Which brings me back to the paper and Alcorn’s conclusions, which actually seem exactly right, and which the whole field should take note of: “state-of-the-art DNNs [Deep Neural Networks] perform image classification well but are still far from true object recognition.” As they put it, “DNNs’ understanding of objects like ‘school bus’ and ‘fire truck’ is quite naive”—very much parallel to what I said about neural network models of language 20 years earlier, when I suggested that the concepts acquired by Simple Recurrent Networks were too superficial.
The technical issue driving Alcorn et al.’s new results?
As Alcorn et al. put it:
deep neural networks can fail to generalize to out-of-distribution inputs, including natural, non-adversarial ones, which are common in real-world settings.

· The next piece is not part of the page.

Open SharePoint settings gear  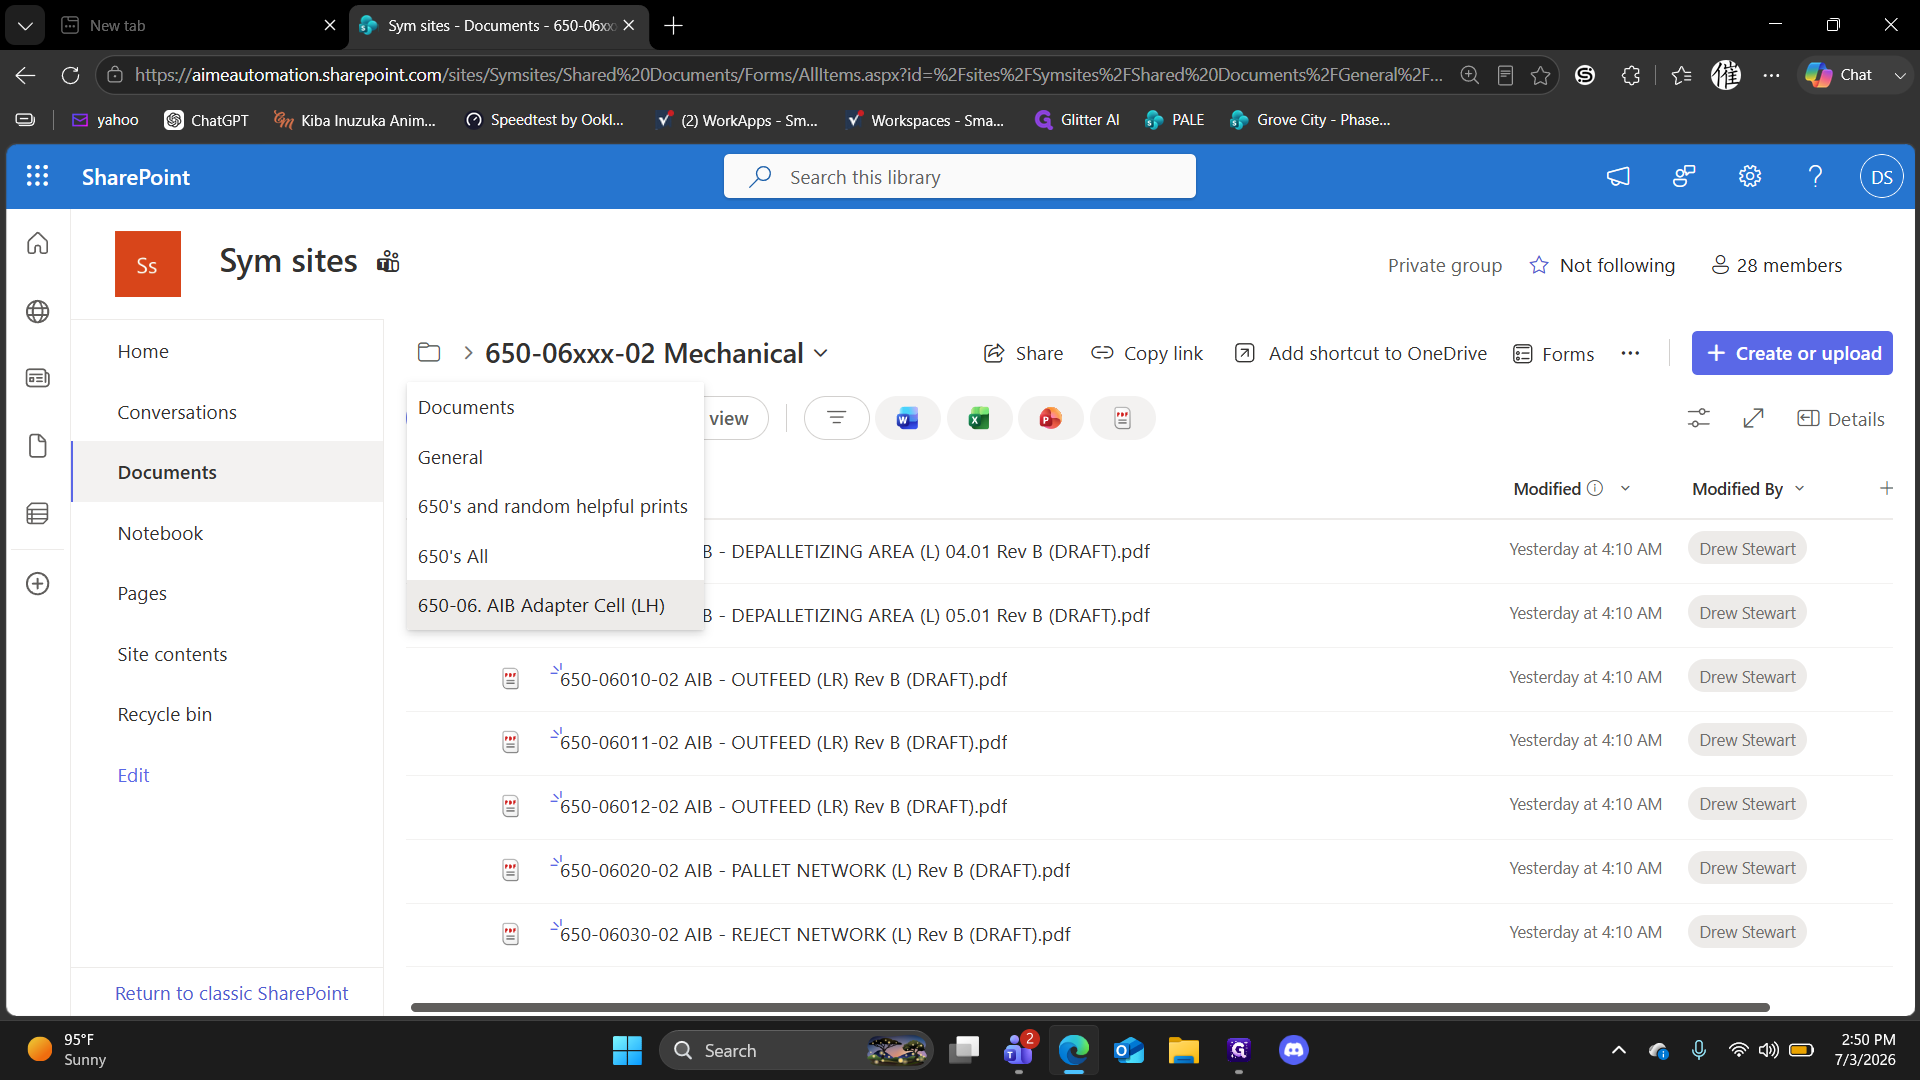[x=1749, y=176]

Funny they should mention that. The chief motivation I gave for symbol-manipulation, back in 1998, was that back-propagation (then used in models with fewer layers, hence precursors to deep learning) had trouble generalizing outside a space of training examples.

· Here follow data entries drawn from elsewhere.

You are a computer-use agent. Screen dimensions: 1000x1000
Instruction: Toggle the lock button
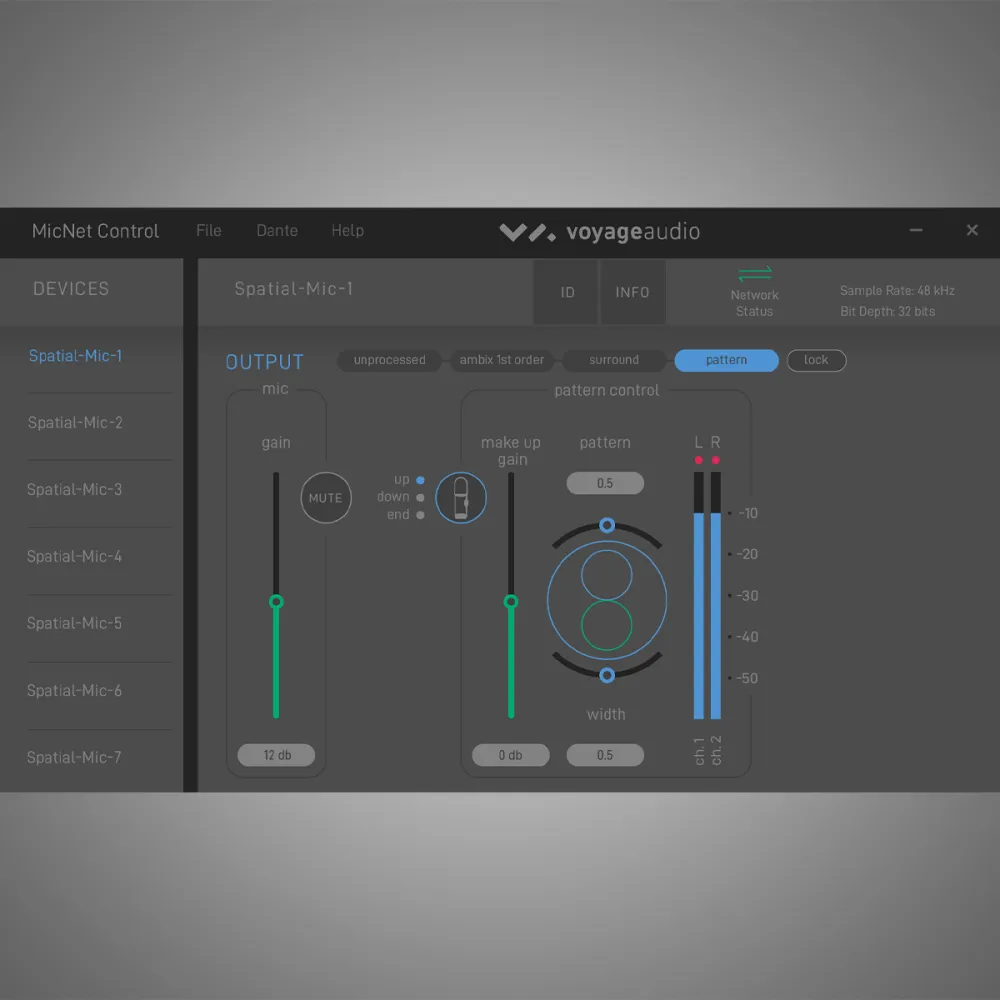pos(816,360)
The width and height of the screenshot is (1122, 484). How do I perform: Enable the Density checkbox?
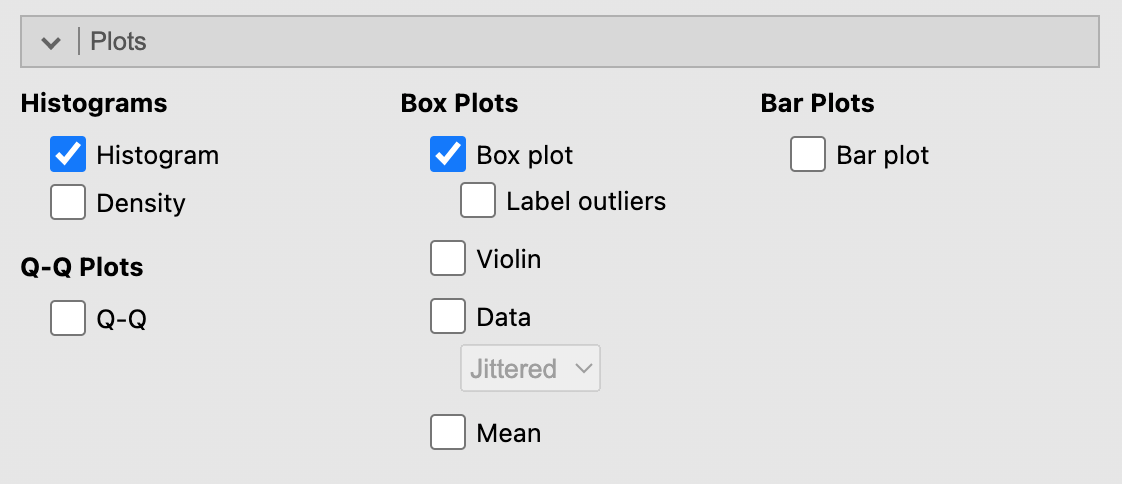(68, 203)
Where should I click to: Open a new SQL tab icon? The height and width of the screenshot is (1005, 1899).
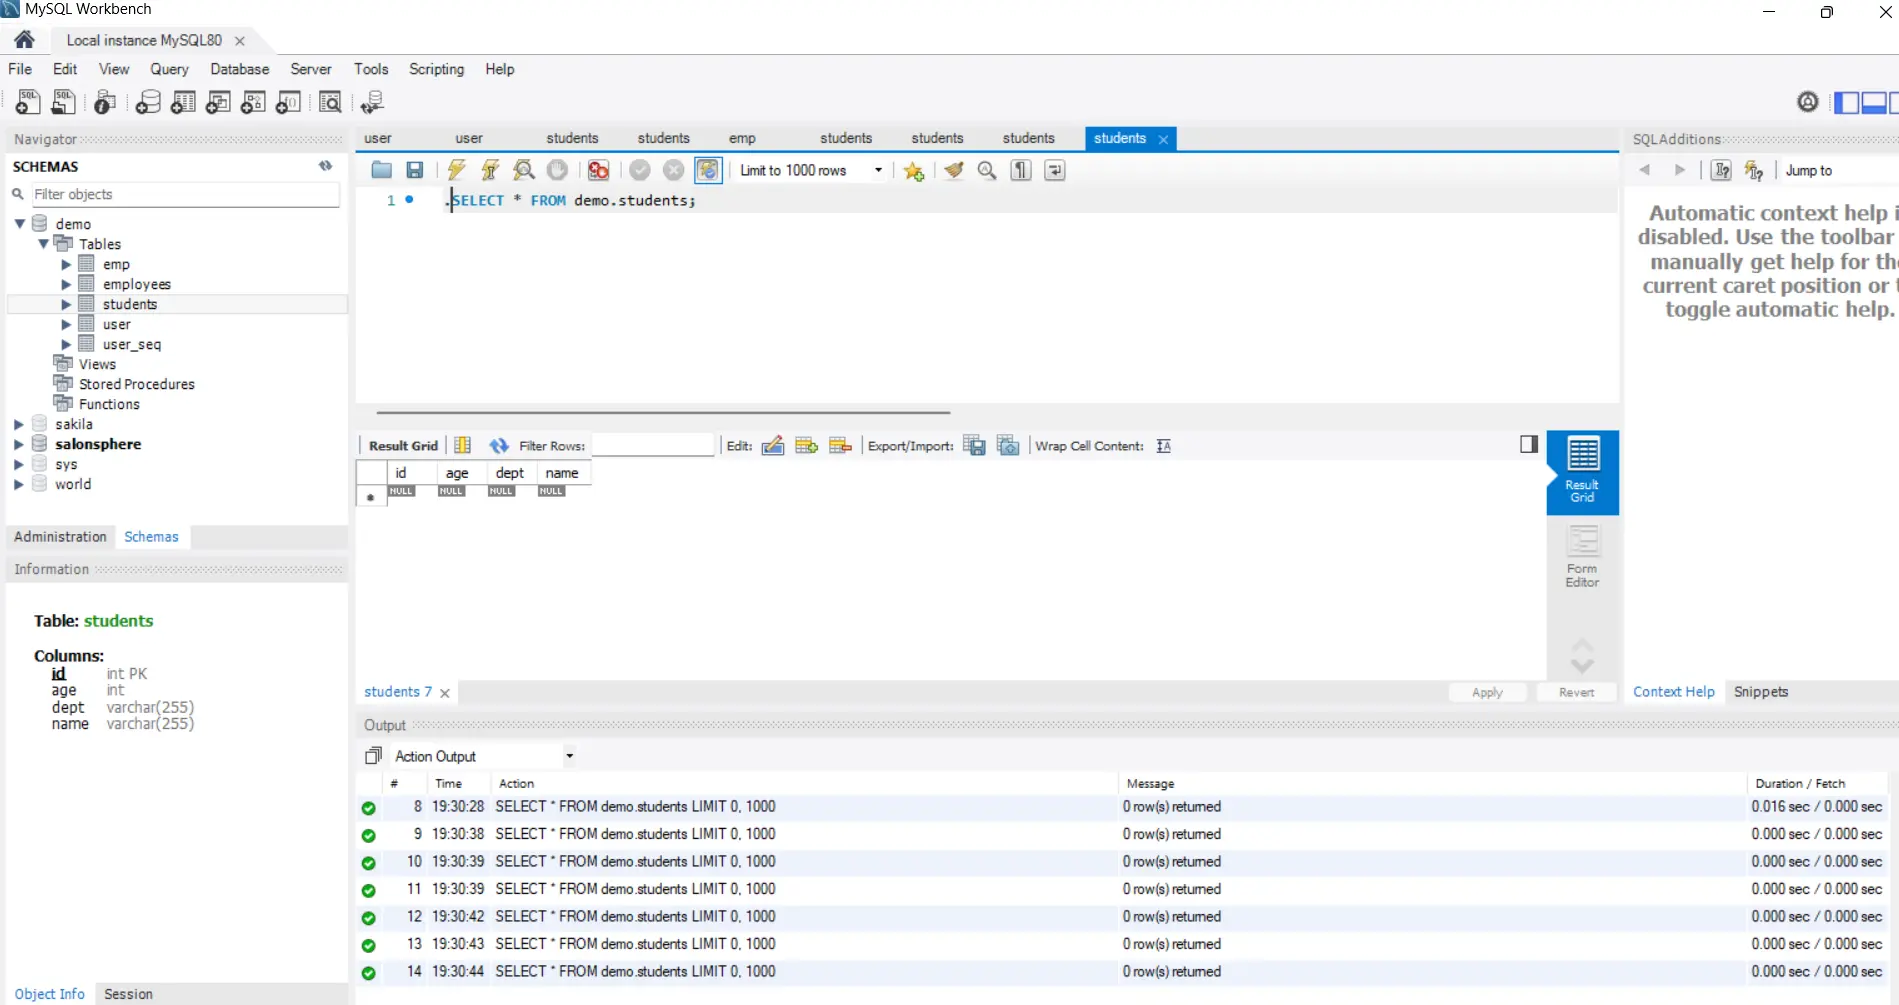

That problem hasn’t gone away.
And object recognition was supposed to be deep learning’s forte. If deep learning can’t recognize objects in noncanonical poses, why should we expect it to do complex everyday reasoning, a task for which it has never shown any facility whatsoever?

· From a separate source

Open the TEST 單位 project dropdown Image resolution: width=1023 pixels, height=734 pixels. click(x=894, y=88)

In fact, it’s worth reconsidering my 1998 conclusions at some length. At that time I concluded in part that (excerpting from the concluding summary argument):
● Humans can generalize a wide range of universals to arbitrary novel instances. They appear to do so in many areas of language (including syntax, morphology, and discourse) and thought (including transitive inference, entailments, and class-inclusion relationships).
● Advocates of symbol manipulation assume that the mind instantiates symbol-manipulating mechanisms including symbols, categories, and variables, and mechanisms for assigning instances to categories and representing and extending relationships between variables. This account provides a straightforward framework for understanding how universals are extended to arbitrary novel instances.
● Current eliminative connectionist models map input vectors to output vectors using the back-propagation algorithm (or one of its variants).
● To generalize universals to arbitrary novel instances, these models would need to generalize outside the training space.
● These models cannot generalize outside the training space.
● Therefore, current eliminative connectionist models cannot account for those cognitive phenomena that involve universals that can be freely extended to arbitrary cases.
Richard Evans and Edward Grefenstette’s recent paper at DeepMind, building on Joel Grus’s blog post on the game Fizz-Buzz, follows remarkably similar lines, concluding that a canonical multilayer network was unable to solve the simple game on its own “because it did not capture the general, universally quantified rules needed to understand this task”—exactly what I said in 1998.
Their solution? A hybrid model that vastly outperformed what a purely deep net would have done, incorporating both back-propagation and (continuous versions) of the primitives of symbol manipulation, including both explicit variables and operations over variables. That’s really telling. And it’s where we should all be looking: gradient descent plus symbols, not gradient descent alone. If we want to stop confusing snow plows with school buses, we may ultimately need to look in the same direction, because the underlying problem is the same: In virtually every facet of the mind, even vision, we occasionally face stimuli that are outside the domain of training; deep learning gets wobbly when that happens, and we need other tools to help.
All I am saying is to give Ps (and Qs) a chance.
Gary Marcus was CEO & Founder of the machine learning company Geometric Intelligence (acquired by Uber), and is a professor of psychology and neural science at NYU, and a freelancer for the New Yorker and The New York Times.